どうしたらよいでしょうか。川村二郎は『炎の作文塾』で、<「自己PR」は、読んだ人に「書いた人と会って、話をしてみたい」と思わせなければ意味がない>と言います。したがって、<一方的な宣言をしない。独自に工夫したことを書く>ことが必要です。
「私の強みは…です」と書いてしまうと、もうその先が知れています。<「私は誠実な人間です」とか、「忍耐力と根性には自信がある」とか>書く人と、<会って話をしてみたいと思わないでしょう>。まさにその通りです。
そうではなくて、<体験を話したとき、友達が「それで、それで」と詳しく知りたがった出来事や、おもしろがった話>を書くのが原則です。<実例をきちんとわかりやすく書くことです>。もちろん、これらは簡単には見つかりません。
3 魅力的な自己PRの条件
川村は言います。<これから就職しようとしている学生は誰でもみんな一生懸命、必死なのです。その中で目立つ手っ取り早い方法は、魅力的な「自己PR」を書くことでしょう>。自己PRを書くことは、自分を振り返り、これからを考えるいい機会になります。

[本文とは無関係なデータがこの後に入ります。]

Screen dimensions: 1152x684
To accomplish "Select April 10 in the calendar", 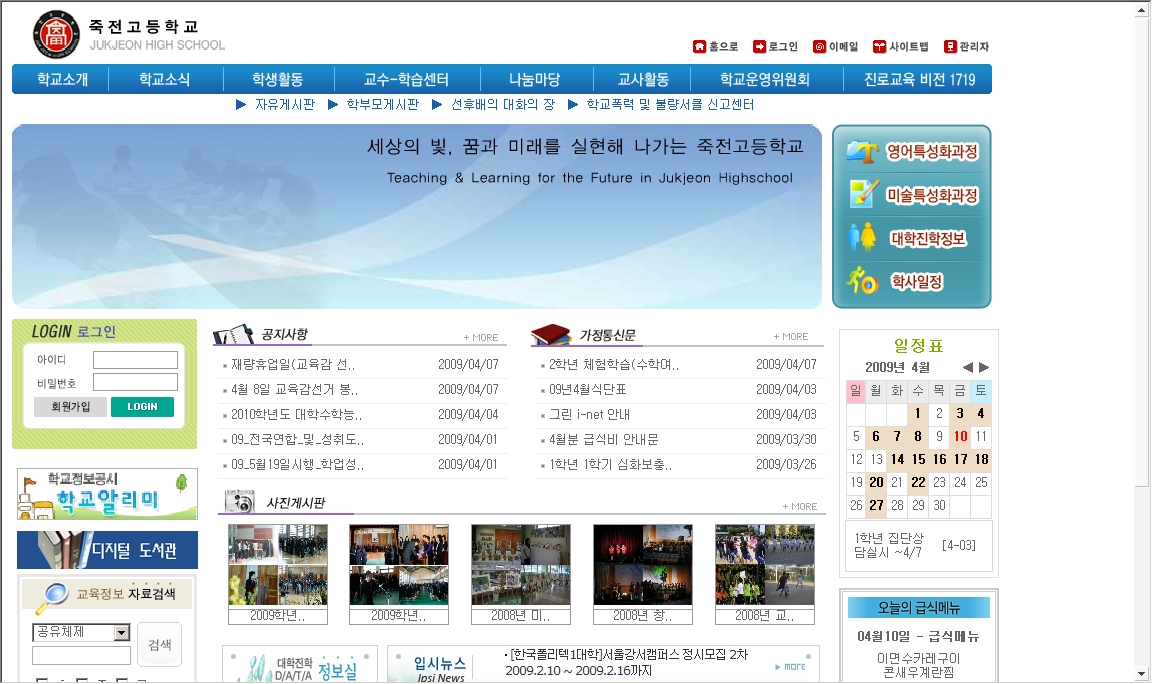I will (960, 436).
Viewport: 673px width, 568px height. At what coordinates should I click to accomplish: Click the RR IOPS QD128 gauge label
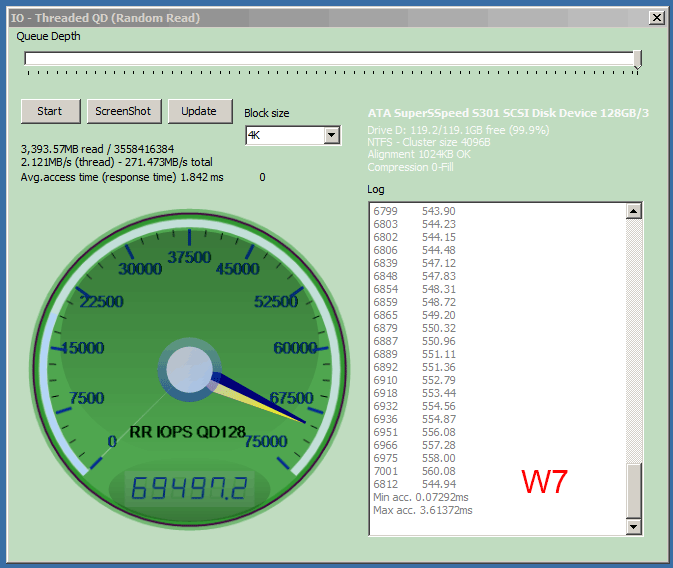coord(188,433)
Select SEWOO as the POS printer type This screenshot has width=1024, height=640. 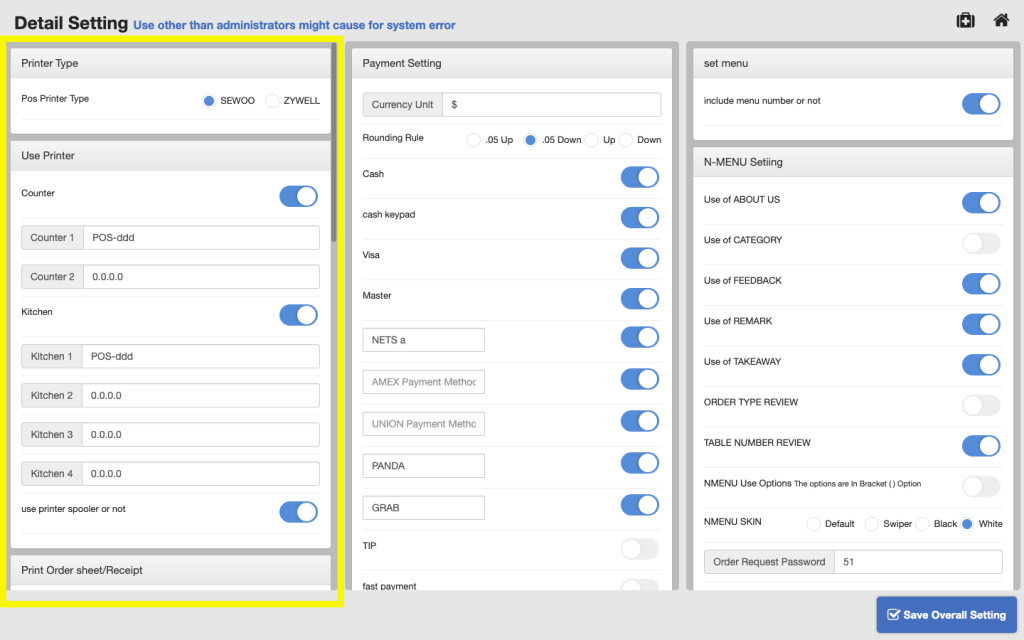(209, 101)
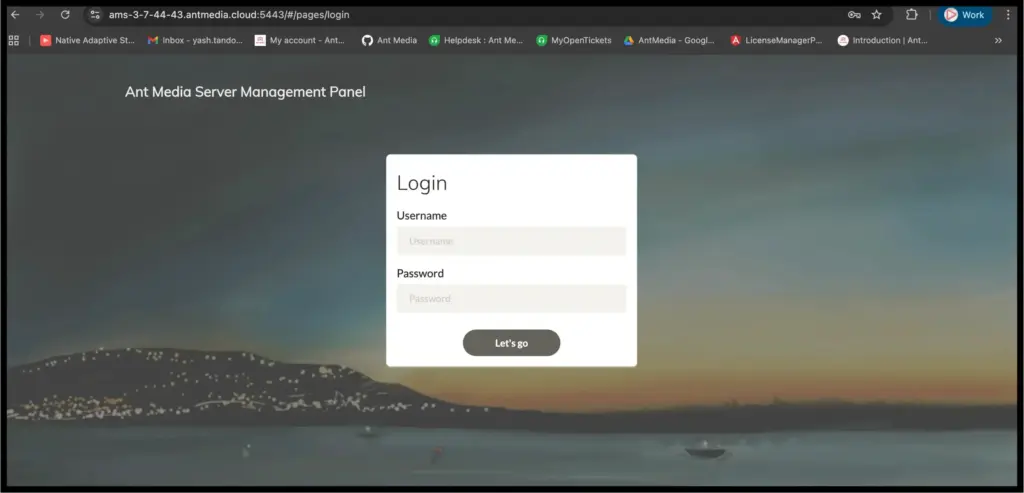Bookmark this page with the star icon
This screenshot has height=493, width=1024.
[x=877, y=15]
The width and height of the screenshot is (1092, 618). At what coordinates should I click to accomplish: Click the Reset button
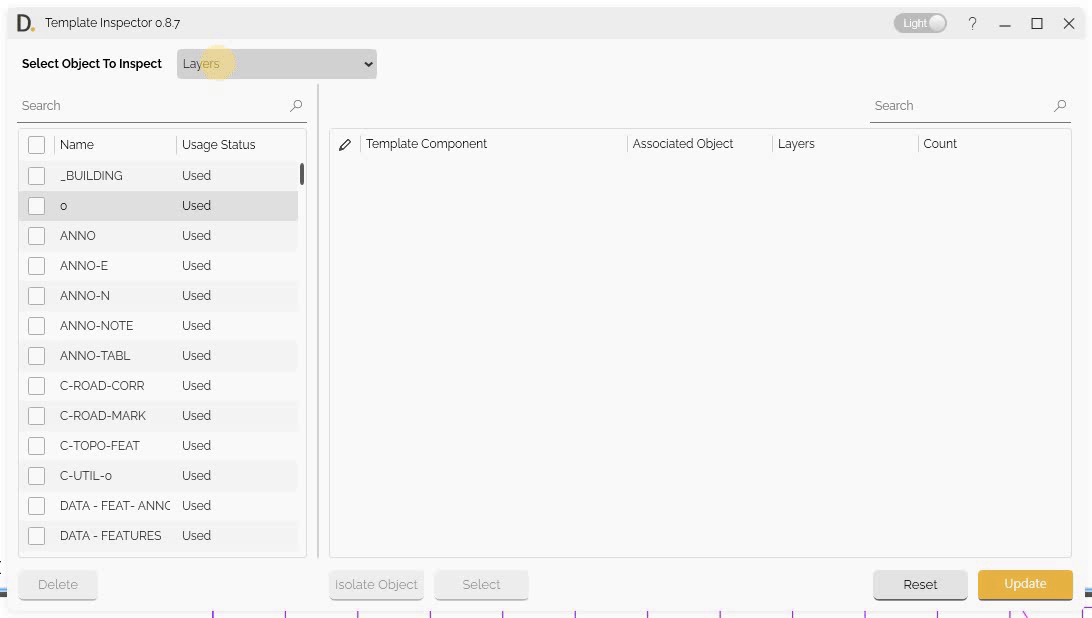click(x=920, y=585)
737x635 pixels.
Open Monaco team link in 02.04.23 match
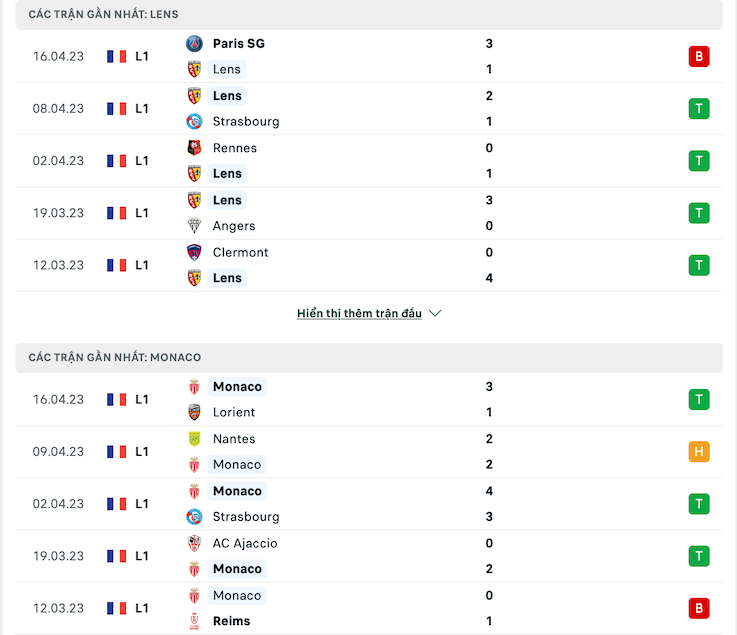237,491
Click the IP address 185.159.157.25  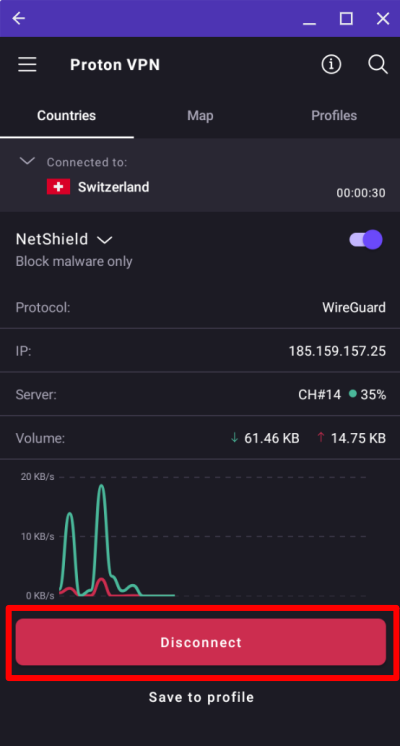(x=337, y=351)
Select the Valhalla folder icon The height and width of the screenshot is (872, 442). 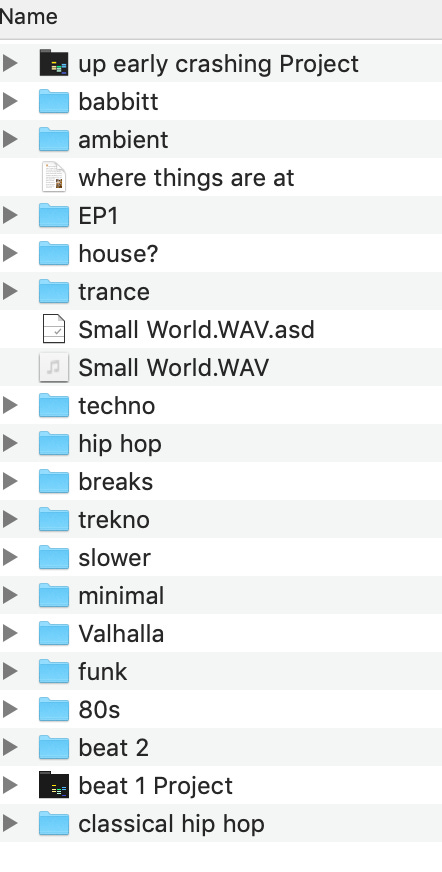tap(54, 633)
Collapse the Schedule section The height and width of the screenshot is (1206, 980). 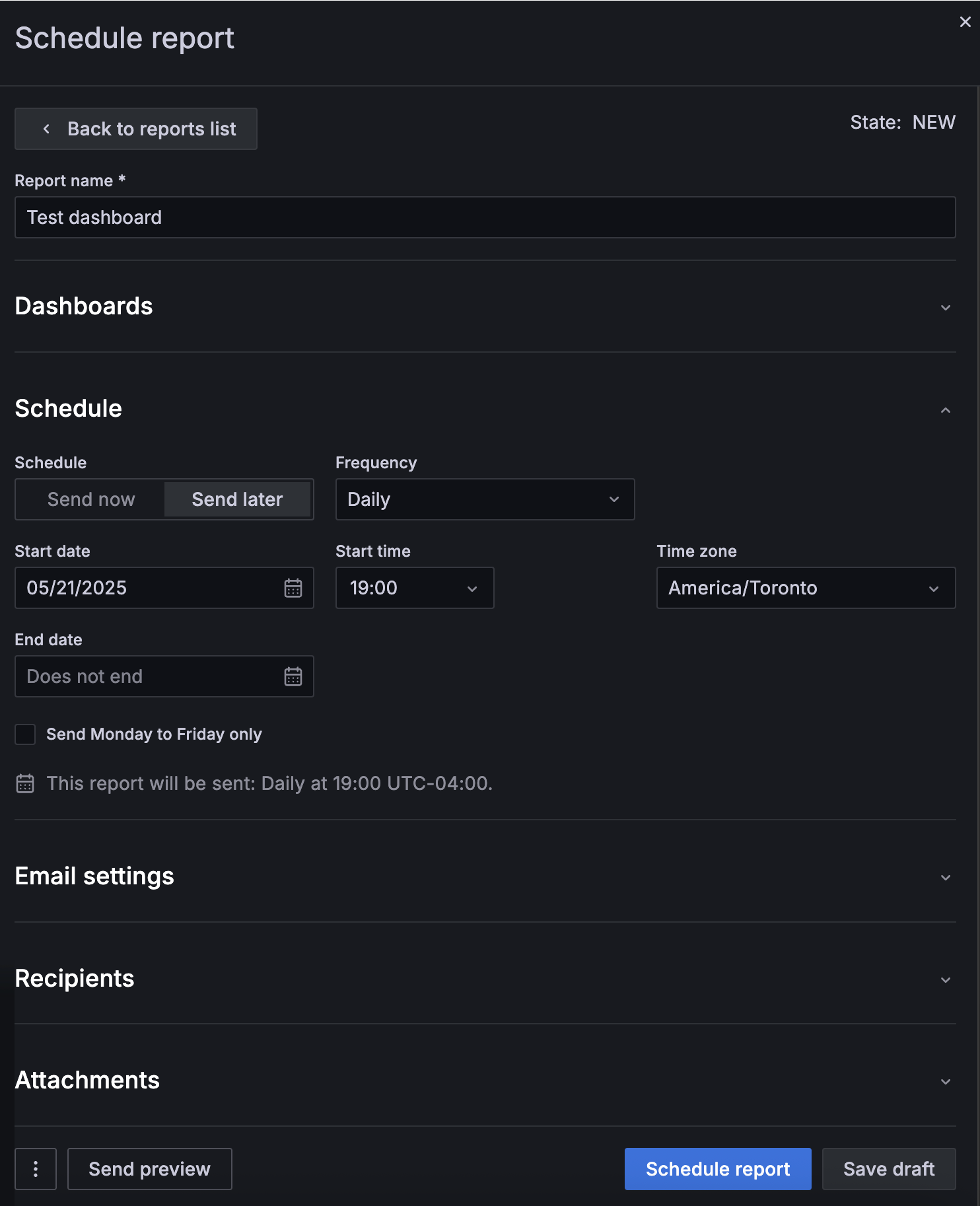pyautogui.click(x=945, y=410)
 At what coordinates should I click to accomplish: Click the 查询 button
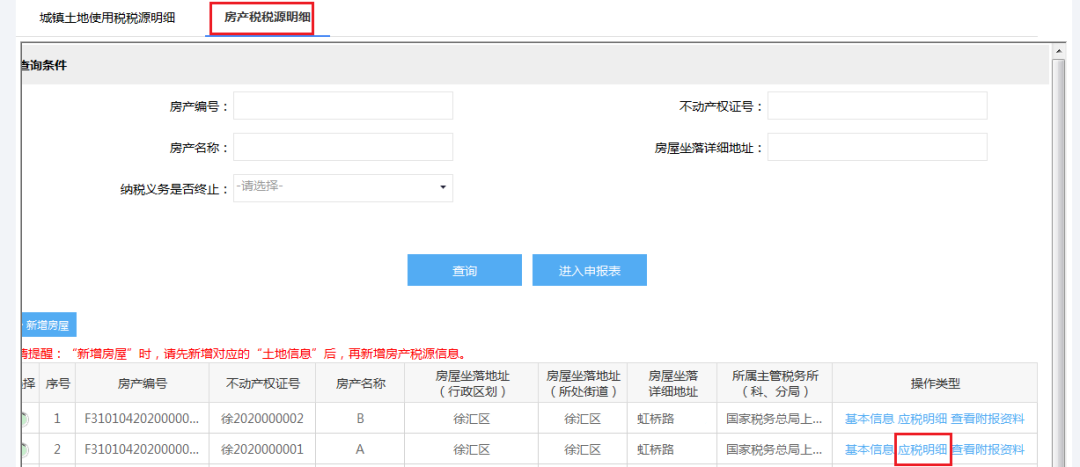464,270

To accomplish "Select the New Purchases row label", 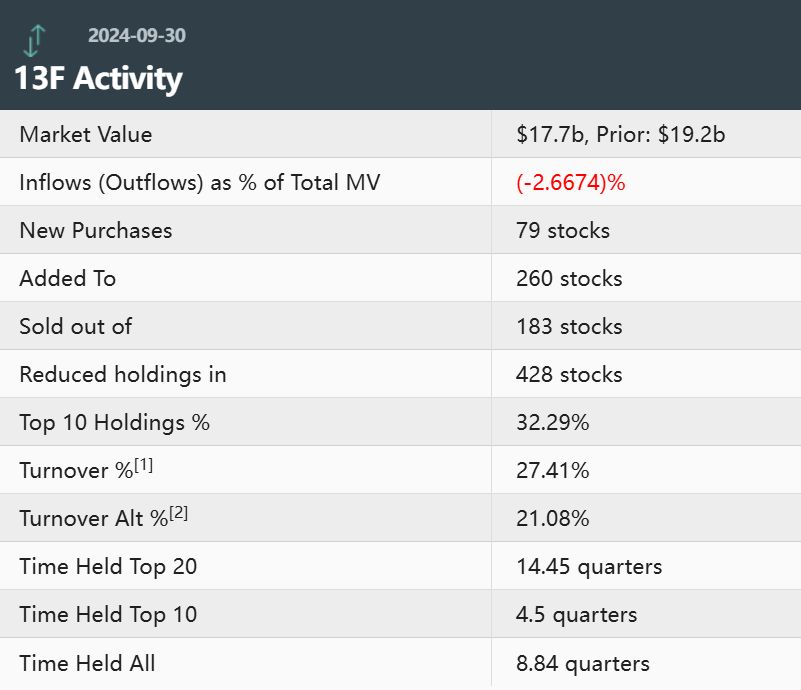I will click(x=96, y=230).
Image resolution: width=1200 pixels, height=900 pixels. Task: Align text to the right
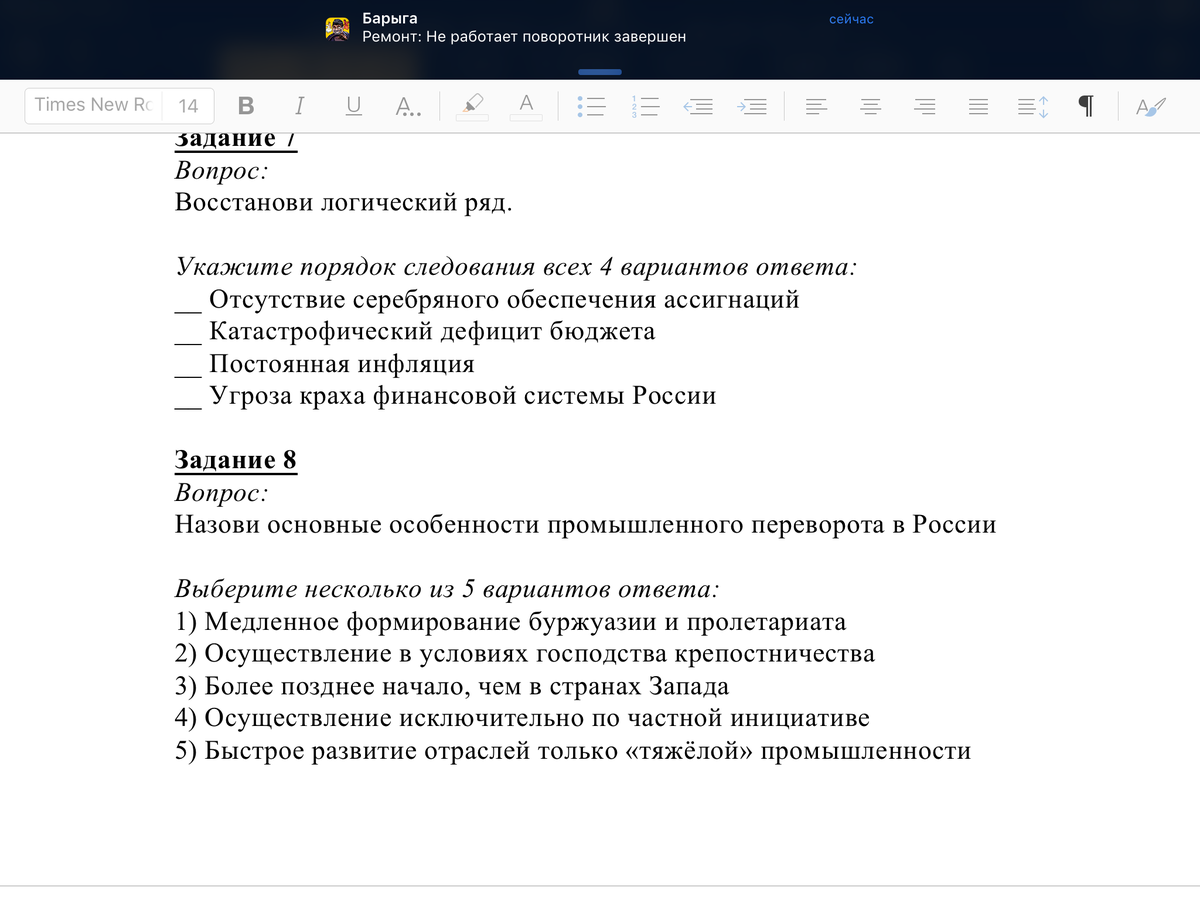coord(925,106)
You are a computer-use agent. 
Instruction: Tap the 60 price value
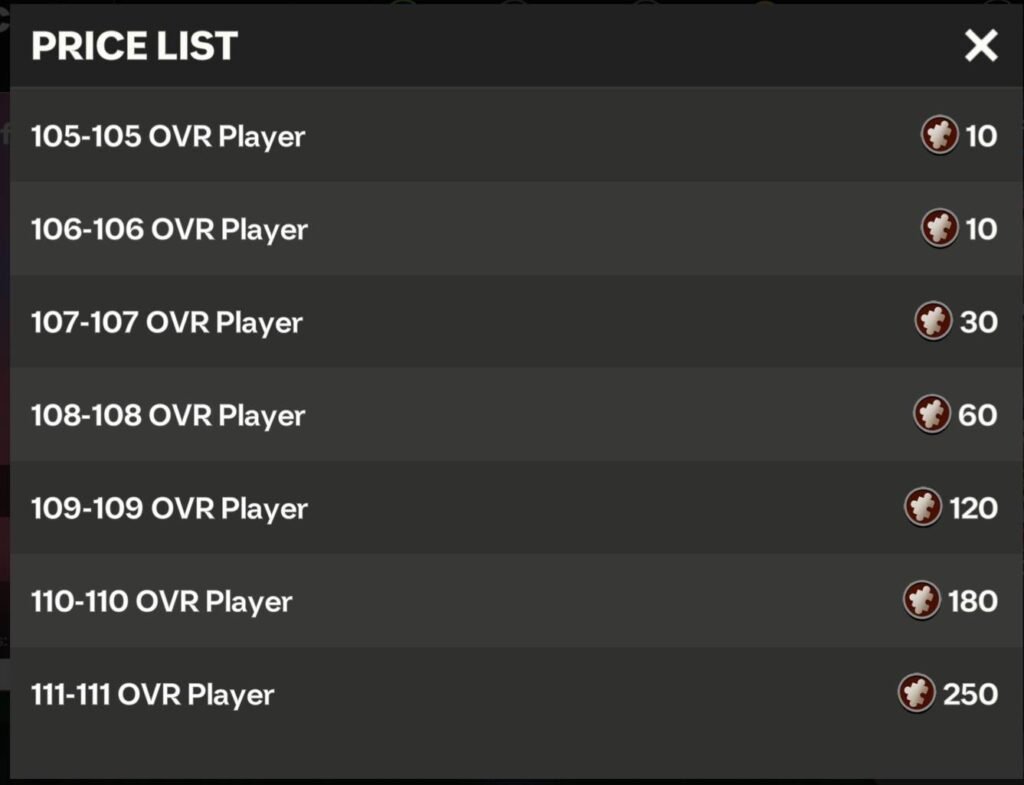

魅力的な話とは、どんなものでしょうか。<本気になること、そして一生懸命であることほど、人の心をつかむものはない>のです。あるいは、<どんな創意工夫をし、どんなことがわかったか。その実例をきちんと書くこと>です。
つまり、<読む方が知りたいのは、君が何をしたかだ。君が何をしてきたのかを知って、はじめて「そういう人間なのか」と判断するのだ>ということ。<一つのエピソードがきちんと書かれていれば、筆者の人となりは十分にわかってもらえる>のです。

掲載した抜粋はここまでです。